I’ve kept Dr. S anonymous in this blog post. But obviously if you had a Spanish professor in the 1990’s with a port wine birthmark on his face, you know who I’m talking about.
I learned long ago he died. I didn’t learn until I began researching this blog post that he was only 56 years old. Two years younger than I am as I type these words. And he had a ten month old granddaughter! And he died nearly twenty years ago, which also came as a shock, since he taught me during my second (my post-accident) undergrad career. Amazing that amount of time has passed.

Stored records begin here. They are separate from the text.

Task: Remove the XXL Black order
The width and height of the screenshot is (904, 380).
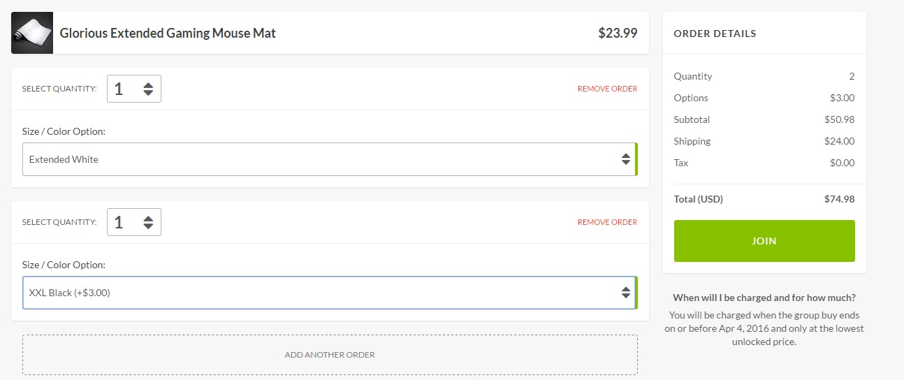Action: tap(607, 222)
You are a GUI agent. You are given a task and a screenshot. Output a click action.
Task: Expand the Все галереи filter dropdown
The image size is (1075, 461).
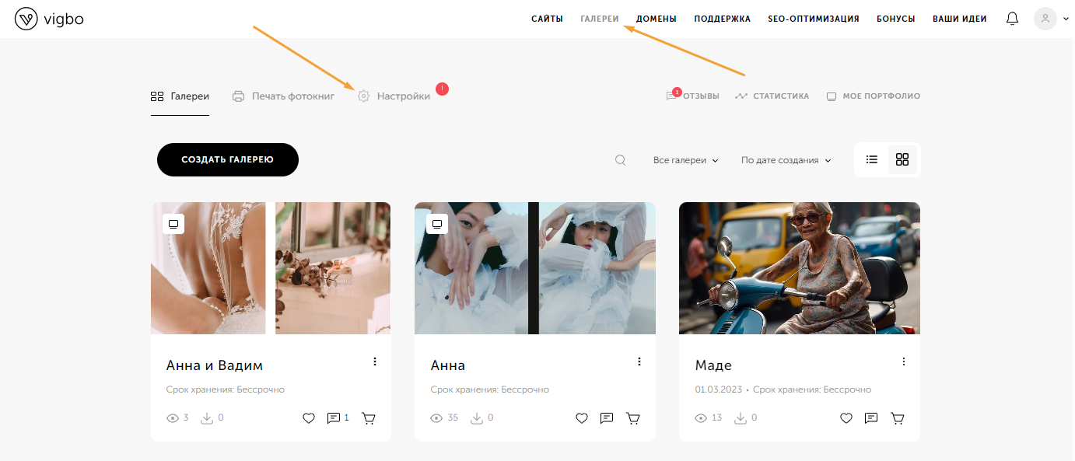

Here is the cover of the journal where I wrote about him:
“PD” was my therapist. I “graded” each of our sessions as soon as I went out to the car afterward.
Here’s the first mention of Dr. S in my journal:
Here’s where I typed it into my online journal: [[7/18/94 1359 Thu PD’s B
I guess a B. we began talking about my excellent swim this weekend plus SPA and thus two subjects occupied most of the time except when she brought up late a little about the fee increase and about vacation. I also talked some about Dr. S and his port-wine birthmark and how it may have affected him developmentally and she thought it was interesting that I thought that much about it.]]
His name is searchable; I found it in my online journal right away. Here is the second mention of Dr. S. Including why it moved me so much, and still moves me over a quarter of a century (!) later:
Here’s where I typed that into my online journal: [[7/27/94 Wed 1557 PD’s A?
It could have been, but maybe not, maybe I’m just in a good mood because […] I had all real coffee on my break, but today was good. We talked about my competitiveness or non competitiveness, about reading about her, about UVA and W&M and Gonzaga, about I don’t know what all. Today at PD’s we also talked about another little situation. It came to me sometime that Dr. S appears totally Anglo, yet speaks [Spanish] like a native. [Dr S was born in Cuba to American parents who worked at the State Department]. And plus he has that port wine mark. What an incredible combination, what a person to have met. So I said to him, you must overhear a lot because you look like such an Anglo and you speak so well. He said yes, I do, and I’ve found out that people aren’t usually talking bad about you behind your back like you think they are. What a cool little thing to stumble on. A totally bilingual professor with a port wine stain. Unbelievable.
“All comparisons are invidious.” – Dr. S
“Language doesn’t completely make sense.” – IBID]]
If people talked bad behind his back, Dr. S would know. And I’m quoting him directly when he said “I’ve found out that people aren’t usually talking bad about you behind your back like you think they are.”
I hear – I know my readers hear – about unkind people every day. But my life experience simply does not bear that out. I hear of (and/or interact with) kind people every day. They’re in the clear majority.
Think about how often you’re kind. I’m certain it’s not every waking moment. But I’m sure you are most of the time. It’s just too difficult to go through life if you’re not!
= = = = = = = = = = =
I love the last sentence! So true!
Glad you enjoyed it Sue! Amazing there’s such a simple way to make life SO easy!